**TASKS FOR THIS EXERCISE:**
#1 Rewrite the polygamy chapter from "A few words" through "Spiritual Wives 1:79)", swapping "Complex Marriage" for "Group Marriage".
#2 Please write the next part of the polygamy chapter, picking up after its final sentence.

START TEXT BLOCK

How Men Nearest the Prophet Attached Polygamy to His Name
in Order to Justify Their Own Polygamous Crimes

By Richard and Pamela Price

"What a thing it is for a man to be accused of committing adultery, and having seven wives,
when I can only find one"
—Joseph Smith (LDS History of the Church 6:411).

[ Joseph Smith Fought Polygamy Index ]

Chapter 5

The Apostles Brought Polygamy into the Church

Joseph and Emma Smith

Cochranism was not the only source of polygamy. Indeed, polygamy was a common subject of discussion in America during the 1830s. Over a hundred different religious colonies or communes in America were practicing some form of polygamy during the years that the Church was being formed. In 1868 William Hepworth Dixon wrote two volumes entitled Spiritual Wives, which gave much information about the various forms of polygamy, spiritual wifery, and like practices during that time.

Dixon was a distinguished English writer and the editor of the Athenaeum, a literary magazine published in London. He traveled extensively in America gathering facts about polygamous groups, and even visited Salt Lake City where he interviewed Brigham Young. Dixon wrote:

A few words dropt by Brigham Young, in the course of a long reply to questions of mine on another point, told me that the Mormon Pope knew more than could be found in books about that doctrine of the Spiritual wife, which, in our own day, in the midst of our churches, and chiefly, if not wholly, among men of Teutonic race, has flowered out into so many new and surprising domestic facts: at Salt Lake City into Polygamy; among the New England spiritual circles into Affinities; at Mount Lebanon into Celibate Love; at Wallingford and Oneida Creek [New York] into Complex Marriage, and in a hundred American cities into some more or less open form of Free Love. (William Hepworth Dixon, Spiritual Wives 1:79)

Dixon's statement that some form of spiritual wifery was being practiced "in a hundred American cities" will no doubt be surprising to many. However, other writers confirm his findings. Of interest also is his statement on the subject of polygamy—that Brigham Young knew more about the "doctrine of the Spiritual wife" than could be found in books. This meant that Brigham Young was intimately familiar with other religious societies which were practicing polygamy. In a sermon in 1860, Brigham Young confirmed that he had a knowledge of many other religions. He said:

I used to go to meetings—was well acquainted with the Episcopalians, Presbyterians, New Lights, Baptists, Freewill Baptists, Wesleyan and Reformed Methodists,—lived from my youth where I was acquainted with the Quakers as well as the other denominations, and was more or less acquainted with almost every other religious ism. (Journal of Discourses 8 [1861]: 38)

It has already been shown in an earlier chapter that Brigham had a firsthand knowledge of Cochranism, having been in attendance at the Church's conference in Saco, Maine, in 1836, and having married Augusta Cobb who was well acquainted with Cochranism.

America was not the only nation in which polygamy was a popular subject of discussion in the 1830s and 1840s. It was a matter of interest and speculation in England and other parts of Europe during the time that the first Church missionaries were there. It seems that whenever God moves to start something as marvelous as the restoring of the New Testament Church, which was officially organized in 1830, that Satan also starts a new surge of evil to destroy it. One of Satan's major efforts in this direction during the time that the Church was being formed was a revival of interest in polygamy—which occurred in three different countries simultaneously, but independently. Dixon recorded:

It has not, I think, been noticed by any writer that three of the most singular movements in the churches of our generation seem to have been connected, more or less closely, with the state of mind produced by revivals; one in Germany, one in England, and one in the United States....

END TEXT BLOCK
START STORED DATA

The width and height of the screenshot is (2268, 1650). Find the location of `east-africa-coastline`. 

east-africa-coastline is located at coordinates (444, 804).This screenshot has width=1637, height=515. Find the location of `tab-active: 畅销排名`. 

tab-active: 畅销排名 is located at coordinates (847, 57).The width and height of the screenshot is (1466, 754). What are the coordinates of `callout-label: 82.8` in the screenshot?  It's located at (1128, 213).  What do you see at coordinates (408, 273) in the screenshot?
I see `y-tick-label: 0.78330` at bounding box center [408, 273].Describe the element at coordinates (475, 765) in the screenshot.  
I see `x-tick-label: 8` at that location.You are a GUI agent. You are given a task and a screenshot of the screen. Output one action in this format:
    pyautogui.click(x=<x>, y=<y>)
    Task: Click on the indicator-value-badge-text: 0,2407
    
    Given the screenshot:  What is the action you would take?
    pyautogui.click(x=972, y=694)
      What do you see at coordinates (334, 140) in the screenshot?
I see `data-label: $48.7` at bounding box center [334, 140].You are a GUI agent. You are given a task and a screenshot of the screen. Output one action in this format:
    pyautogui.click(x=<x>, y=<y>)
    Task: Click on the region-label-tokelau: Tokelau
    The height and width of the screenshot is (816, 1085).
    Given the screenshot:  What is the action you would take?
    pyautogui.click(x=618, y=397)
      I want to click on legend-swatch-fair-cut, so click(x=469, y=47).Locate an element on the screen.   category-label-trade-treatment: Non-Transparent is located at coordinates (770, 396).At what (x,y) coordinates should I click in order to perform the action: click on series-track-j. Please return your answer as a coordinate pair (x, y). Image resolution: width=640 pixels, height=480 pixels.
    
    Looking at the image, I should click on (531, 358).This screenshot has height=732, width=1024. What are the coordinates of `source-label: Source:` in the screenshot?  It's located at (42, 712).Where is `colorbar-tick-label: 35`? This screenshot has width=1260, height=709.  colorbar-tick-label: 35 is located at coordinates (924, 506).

END STORED DATA

**TASK ANSWERS:**
#1
A few words dropt by Brigham Young, in the course of a long reply to questions of mine on another point, told me that the Mormon Pope knew more than could be found in books about that doctrine of the Spiritual wife, which, in our own day, in the midst of our churches, and chiefly, if not wholly, among men of Teutonic race, has flowered out into so many new and surprising domestic facts: at Salt Lake City into Polygamy; among the New England spiritual circles into Affinities; at Mount Lebanon into Celibate Love; at Wallingford and Oneida Creek [New York] into Group Marriage, and in a hundred American cities into some more or less open form of Free Love. (William Hepworth Dixon, Spiritual Wives 1:79)

#2
These three movements, which have a great deal in common, began without concert, in distant parts of the world, under separate church rules, and in widely different social circumstances. The first movement was in Ost Preussen [Germany]; the second in England; the third, and most important, in Massachusetts and New York. They had these chief things in common; they began in colleges, they affected the form of family life, and they were carried on by clergymen; each movement in a place of learning and of theological study; that in Germany at the Luther-Kirch of Königsberg, that in England at St. David's College, that in the United States at Yale College. (Dixon, Spiritual Wives 1:84–85)

It is significant that these three manifestations of the polygamous spirit all occurred in religious and intellectual circles—at leading universities in each country. This made polygamy more acceptable than if the practice had occurred in small, unknown, radical groups.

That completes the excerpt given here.